WORK REQUEST:
Every single entry that follows is to be retyped exactly.

INPUT DATA:
╭──

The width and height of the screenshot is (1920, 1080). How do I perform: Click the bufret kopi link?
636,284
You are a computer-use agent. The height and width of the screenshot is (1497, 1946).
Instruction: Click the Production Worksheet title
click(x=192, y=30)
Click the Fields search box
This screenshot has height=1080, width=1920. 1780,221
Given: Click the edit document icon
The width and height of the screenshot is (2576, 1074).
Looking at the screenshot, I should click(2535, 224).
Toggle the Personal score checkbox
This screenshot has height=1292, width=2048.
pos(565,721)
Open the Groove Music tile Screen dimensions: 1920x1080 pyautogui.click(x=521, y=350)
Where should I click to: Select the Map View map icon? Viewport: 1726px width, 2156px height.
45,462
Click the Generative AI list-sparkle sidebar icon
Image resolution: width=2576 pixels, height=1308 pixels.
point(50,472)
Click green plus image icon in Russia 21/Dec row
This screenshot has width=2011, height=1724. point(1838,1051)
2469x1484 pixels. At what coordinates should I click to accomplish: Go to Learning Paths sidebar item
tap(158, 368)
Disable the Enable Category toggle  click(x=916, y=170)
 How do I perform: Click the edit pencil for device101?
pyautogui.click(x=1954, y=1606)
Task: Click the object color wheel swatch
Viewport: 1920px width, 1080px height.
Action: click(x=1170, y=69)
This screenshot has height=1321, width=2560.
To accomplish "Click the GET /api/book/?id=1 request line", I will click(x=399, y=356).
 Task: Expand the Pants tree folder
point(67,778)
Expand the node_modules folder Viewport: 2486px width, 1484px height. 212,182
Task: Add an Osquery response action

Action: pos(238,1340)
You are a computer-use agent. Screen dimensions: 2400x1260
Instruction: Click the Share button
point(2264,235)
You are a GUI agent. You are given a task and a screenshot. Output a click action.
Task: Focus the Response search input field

╰──

WRITTEN ANSWER:
The width and height of the screenshot is (1920, 1080). How do I perform: Click the bufret kopi link?
636,284
You are a computer-use agent. The height and width of the screenshot is (1497, 1946).
Instruction: Click the Production Worksheet title
click(x=192, y=30)
Click the Fields search box
This screenshot has height=1080, width=1920. 1780,221
Given: Click the edit document icon
The width and height of the screenshot is (2576, 1074).
Looking at the screenshot, I should click(2535, 224).
Toggle the Personal score checkbox
This screenshot has height=1292, width=2048.
pos(565,721)
Open the Groove Music tile Screen dimensions: 1920x1080 pyautogui.click(x=521, y=350)
Where should I click to: Select the Map View map icon? Viewport: 1726px width, 2156px height.
45,462
Click the Generative AI list-sparkle sidebar icon
Image resolution: width=2576 pixels, height=1308 pixels.
point(50,472)
Click green plus image icon in Russia 21/Dec row
This screenshot has width=2011, height=1724. point(1838,1051)
2469x1484 pixels. At what coordinates should I click to accomplish: Go to Learning Paths sidebar item
tap(158, 368)
Disable the Enable Category toggle  click(x=916, y=170)
 How do I perform: Click the edit pencil for device101?
pyautogui.click(x=1954, y=1606)
Task: Click the object color wheel swatch
Viewport: 1920px width, 1080px height.
Action: click(x=1170, y=69)
This screenshot has height=1321, width=2560.
To accomplish "Click the GET /api/book/?id=1 request line", I will click(x=399, y=356).
 Task: Expand the Pants tree folder
point(67,778)
Expand the node_modules folder Viewport: 2486px width, 1484px height. 212,182
Task: Add an Osquery response action

Action: pos(238,1340)
You are a computer-use agent. Screen dimensions: 2400x1260
Instruction: Click the Share button
point(2264,235)
You are a GUI agent. You are given a task and a screenshot. Output a click action.
Task: Focus the Response search input field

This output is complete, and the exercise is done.